Notre cadre théorique se fonde sur des catégorisations générales des modèles qui ont déjà fait l’objet de tentatives d’adaptation aux maquettes analogiques et numériques en architecture. Cette catégorisation constituera la grille d’analyse qui nous permettra d’étudier les itérations successives des modélisations de différents projets. Considérant que ces itérations permettent l’évaluation du projet par l’architecte et donc son évolution, notre approche méthodologique s’inscrit dans le comparatisme qualitatif et théorique proposée par l’analyse comparative quali-quantitative (qualitative Comparative Analysis – QCA). Nous identifierons les similitudes et différences entre les maquettes d’étude successives pour identifier la manière dont les caractéristiques de ces modèles (supports, objectifs, temporalités) influencent la modification du projet et la création du modèle suivant.  Nous chercherons en particulier à isoler différents facteurs d’évaluation de la qualité des modélisations d’architecture qui se révéleraient – le cas échéant – spécifiques à la conception du projet à l’ère numérique.

Lucie Palombi est architecte diplômée de l’École d’Architecture de Versailles (France).

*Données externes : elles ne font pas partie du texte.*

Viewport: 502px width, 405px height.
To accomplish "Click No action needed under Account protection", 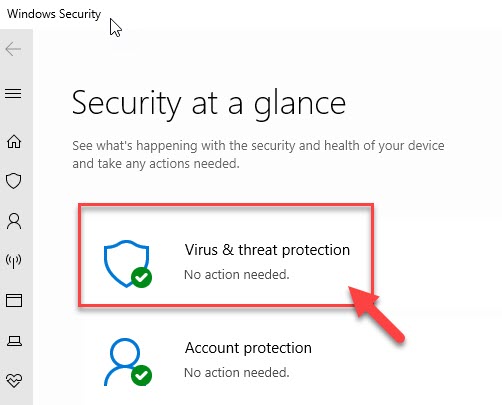I will (237, 373).
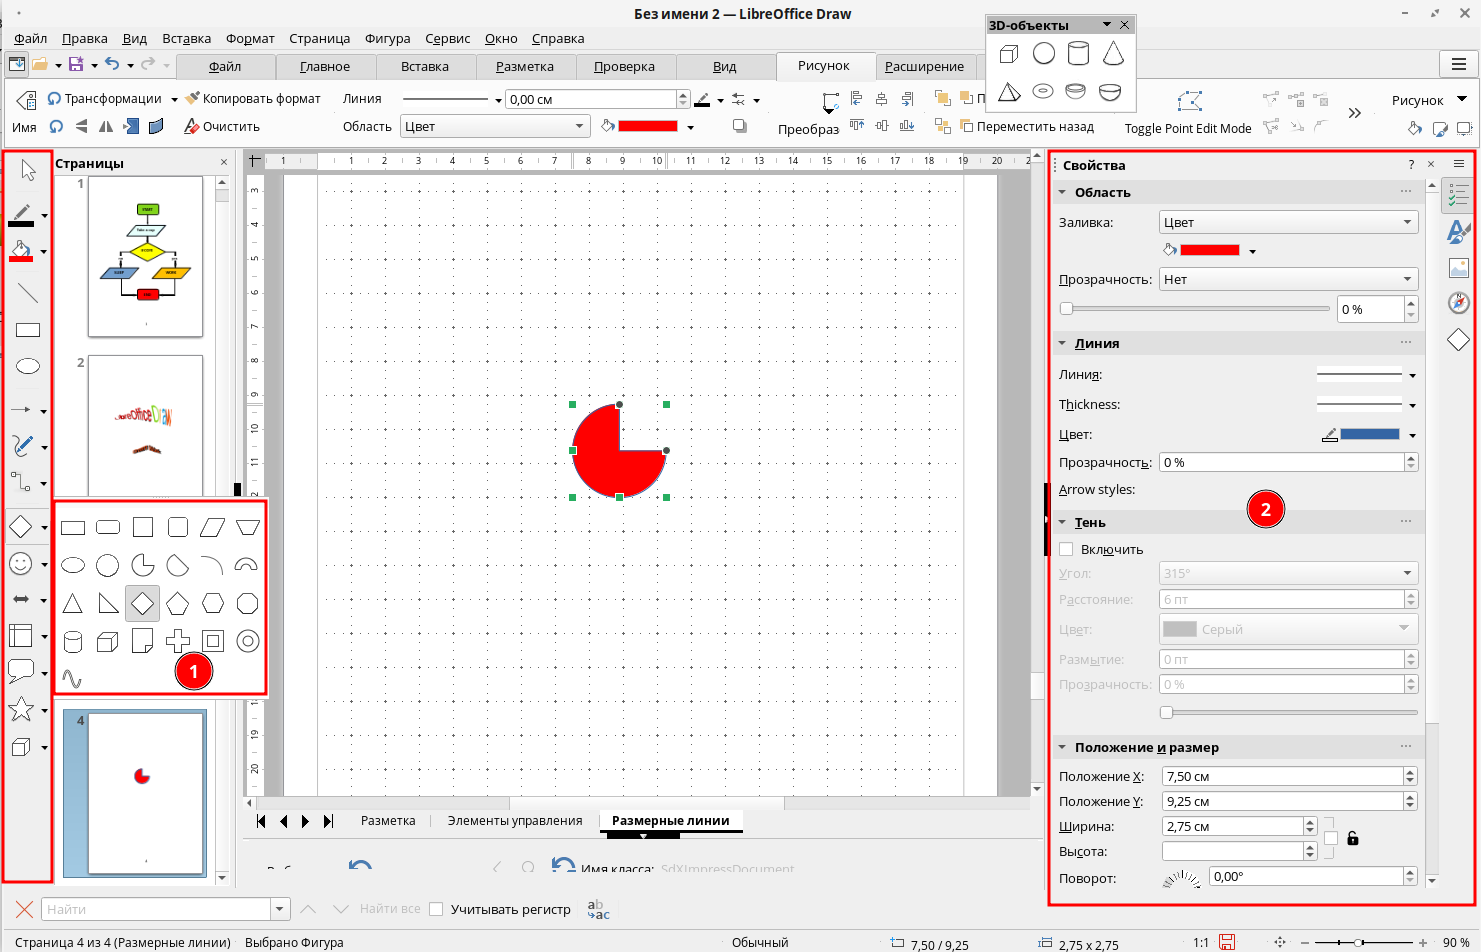Open the 'Фигура' menu
The image size is (1481, 952).
tap(387, 38)
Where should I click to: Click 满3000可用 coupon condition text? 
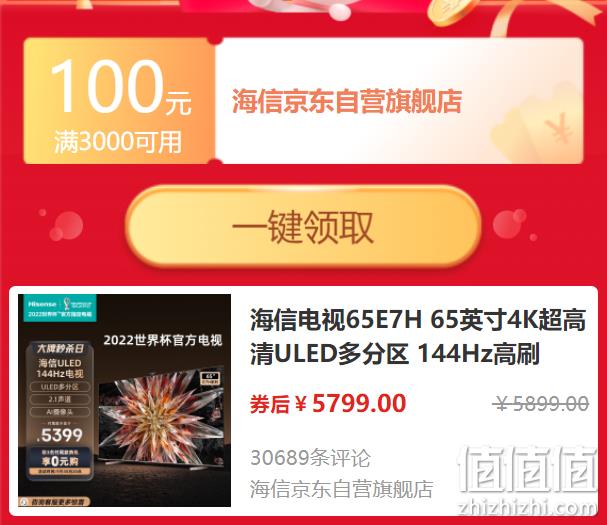click(x=118, y=142)
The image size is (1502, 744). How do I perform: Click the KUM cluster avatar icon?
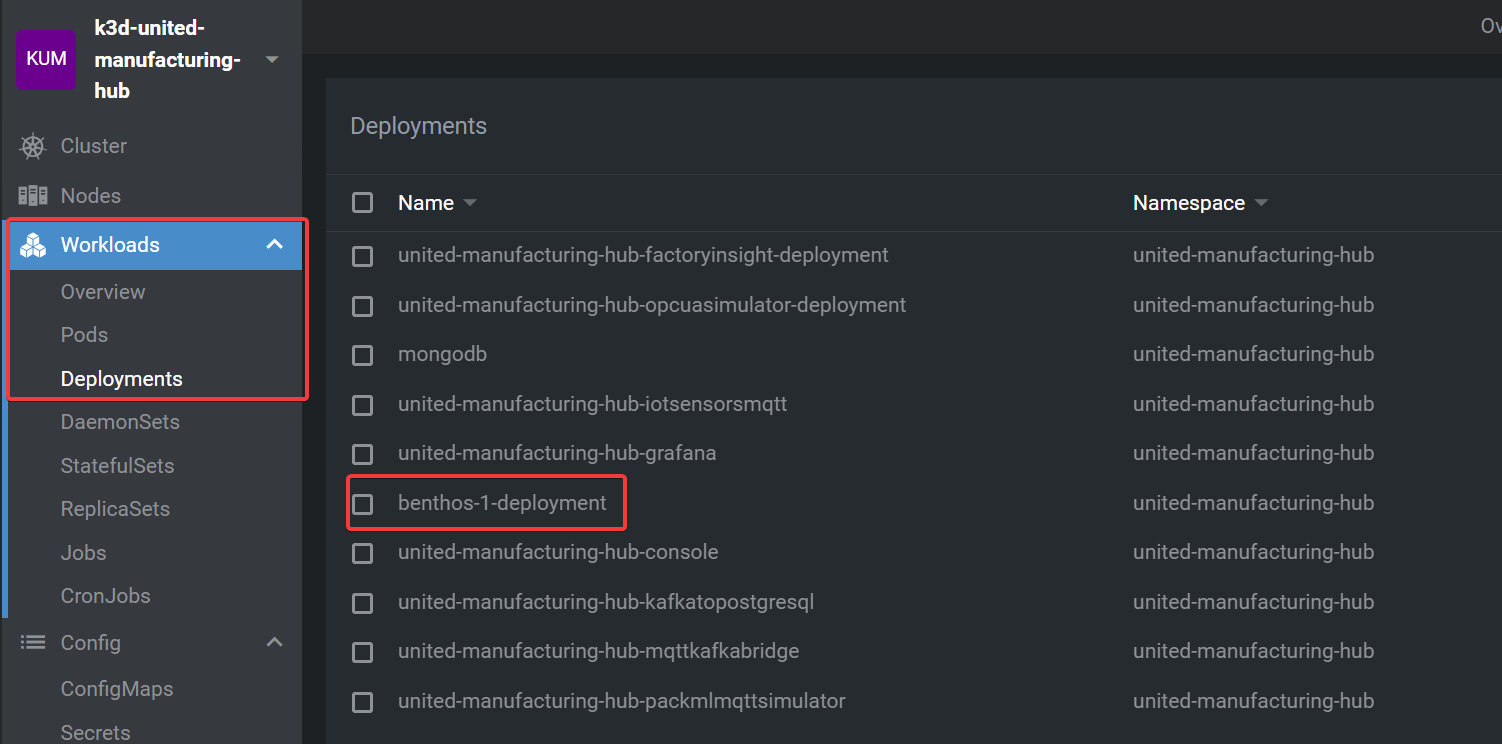pyautogui.click(x=45, y=59)
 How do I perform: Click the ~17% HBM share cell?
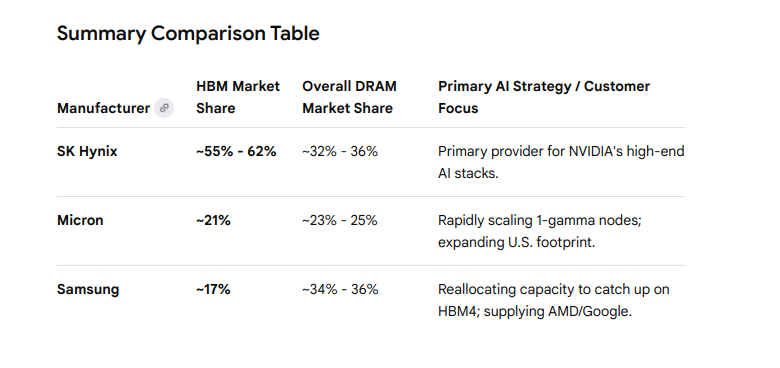pyautogui.click(x=213, y=289)
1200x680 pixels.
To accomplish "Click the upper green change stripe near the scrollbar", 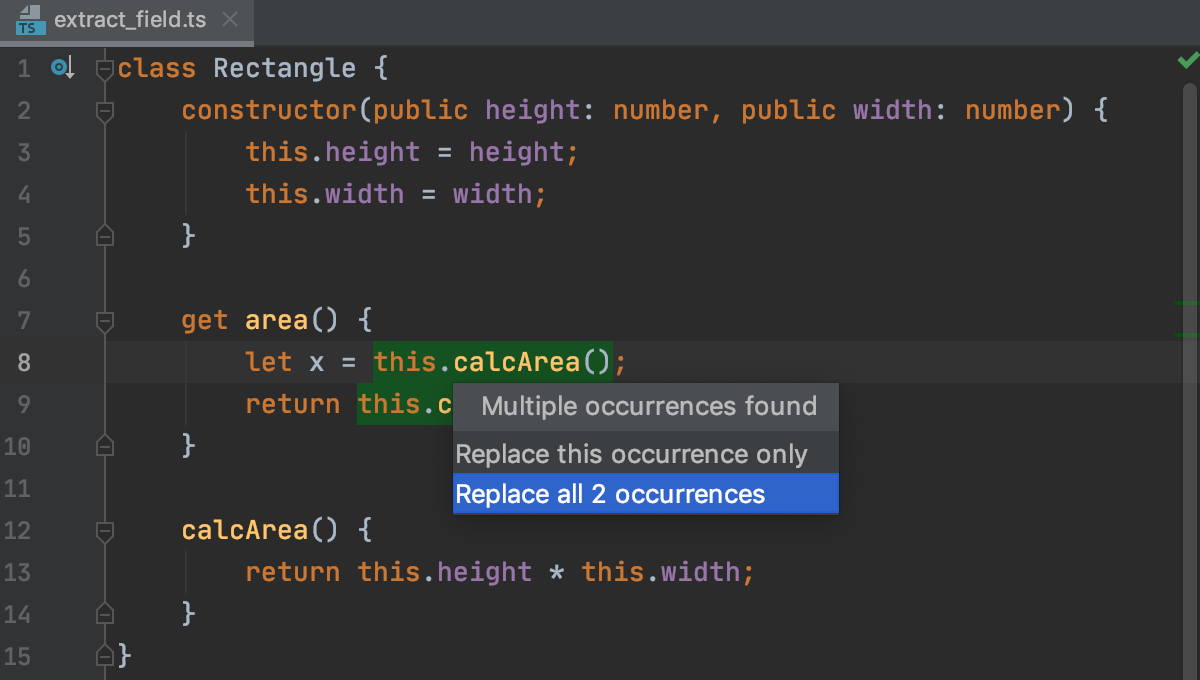I will coord(1188,304).
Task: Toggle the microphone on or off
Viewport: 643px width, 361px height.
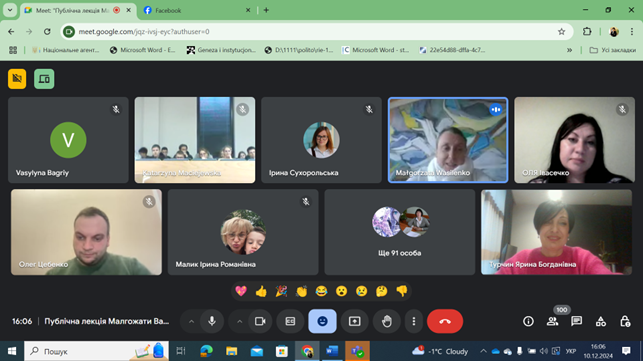Action: (x=212, y=321)
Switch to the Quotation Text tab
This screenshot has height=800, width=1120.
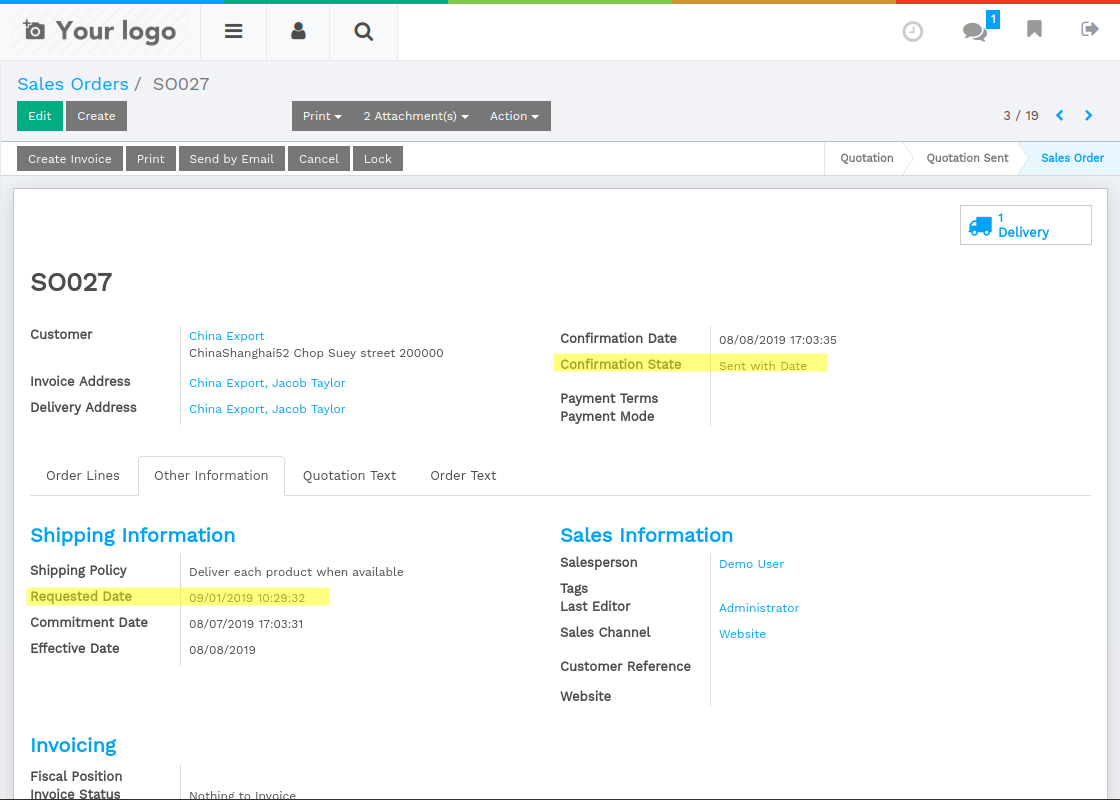(349, 475)
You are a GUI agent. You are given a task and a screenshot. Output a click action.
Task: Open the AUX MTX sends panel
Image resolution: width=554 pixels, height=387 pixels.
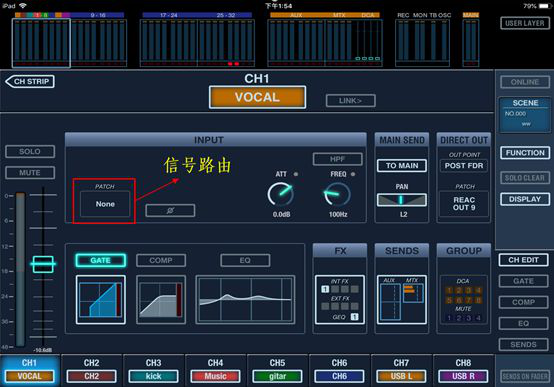point(402,300)
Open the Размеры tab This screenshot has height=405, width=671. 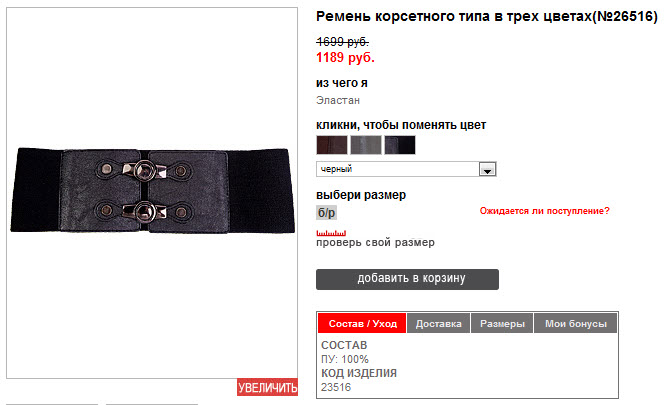pyautogui.click(x=502, y=323)
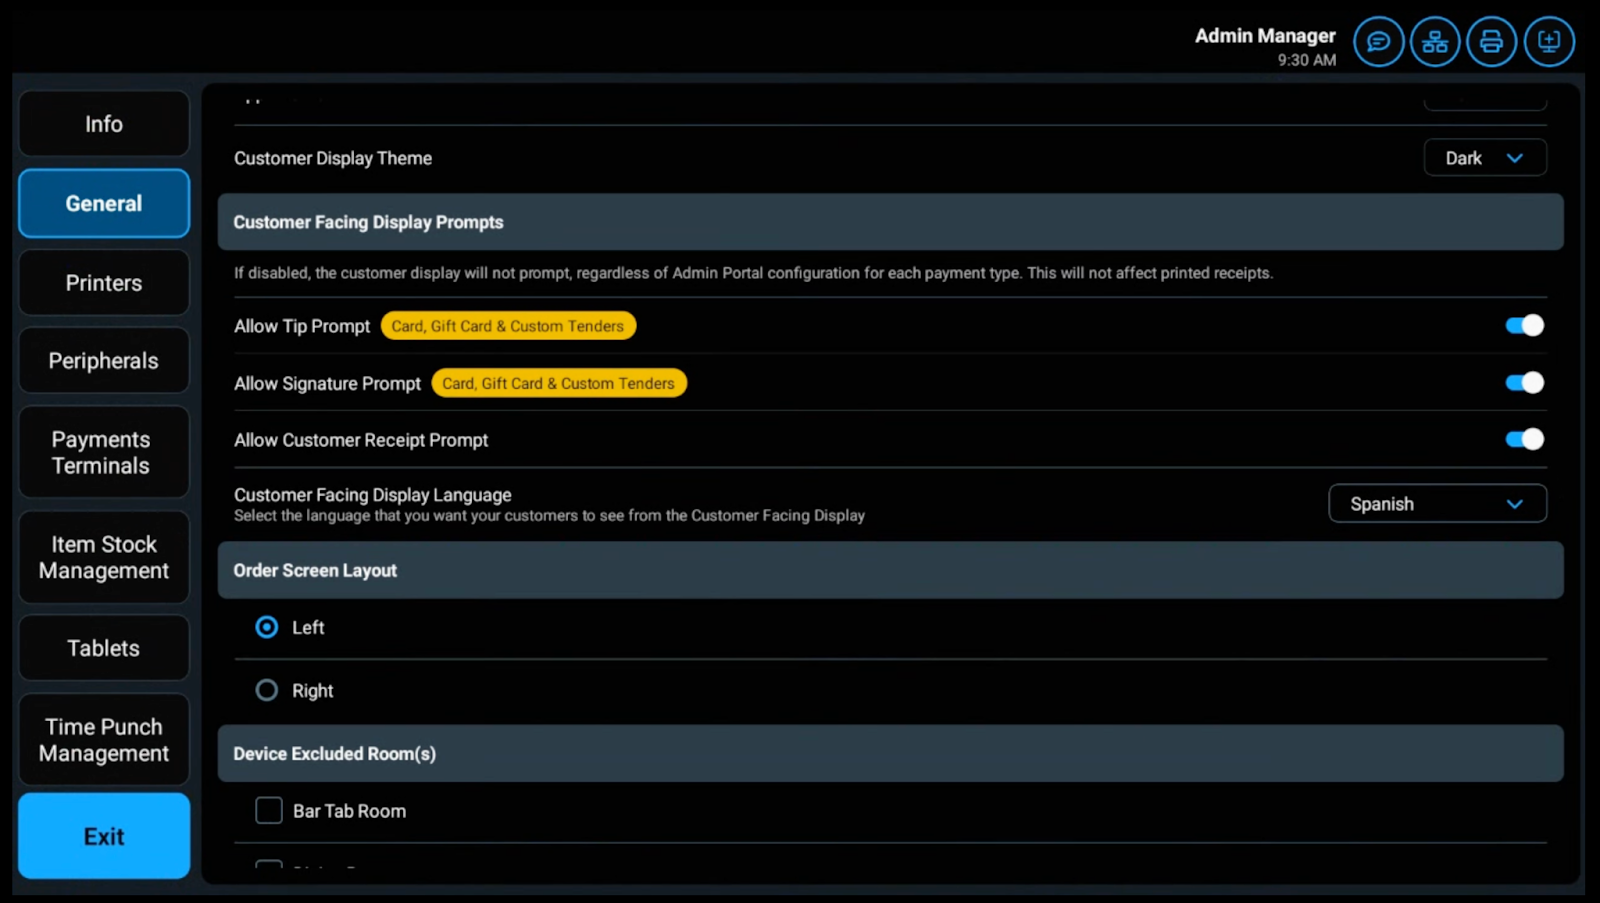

Projet doctoral : Textualité et projet en architecture

Approche herméneutique et comparative de l’écrit en situation de concours

Au croisement de deux disciplines apparemment disjointes – l’architecture et l’écriture – repose la textualité. Si le texte peut sembler secondaire par rapport aux pratiques du dessin et du modèle, des écrits rédigés par des architectes nous sont parvenus depuis la plus haute Antiquité. Certains d’entre eux sont même devenus des monuments littéraires : De l’architecture (Vitruve, 15 avant J.-C.), L’art d’édifier (Leon Battista Alberti, 1485), L’architecture considérée sous les rapports de l’art, des mœurs et de la législation (Claude-Nicolas Ledoux, 1804), ou encore Vers une architecture (Le Corbusier, 1923)  – l’un des livres les plus lus du XXème siècle -, autant d’ouvrages publiés par de grands éditeurs de littérature. La discipline architecturale connaît une production livresque considérable entre traités, manifestes, monographies, textes de présentation de projets, romans et autobiographies. Il existe même des prix qui soulignent l’excellence des ouvrages d’architecture : le Grand Prix du Livre de la ville de Briey, le Prix du livre de l’Académie d’Architecture, le Prix Alice Davis Hitchcock, ou encore le Prix DAM (Deutsches Architecktur Museum). La textualité architecturale est doublement en concours : parfois, le texte accompagne le projet d’architecture en situation de concours ; d’autres fois, la textualité est l’objet même du concours.

Dans cette thèse, nous cherchons à comprendre la nature de la textualité en architecture, ou, plus précisément, les attributs des écrits rédigés par des architectes – dont le rôle premier est apparemment de concevoir des bâtiments avec le dessin – ou l’image – comme outil privilégié. Qu’est-ce qui caractérise l’écriture en architecture ? Que cherche à combler la textualité ? Peut-on identifier une sorte d’identité architecturale véhiculée par le texte seul ? Les objectifs de notre projet de recherche sont les suivants : (1) Contribuer à une théorisation de l’écriture primée (2) Raffiner les connaissances sur la textualité en architecture. Notre démarche scientifique sera essentiellement d’ordre herméneutique et comparative. L’analyse discursive usera de la capacité de la représentation en architecture à séparer texte et image.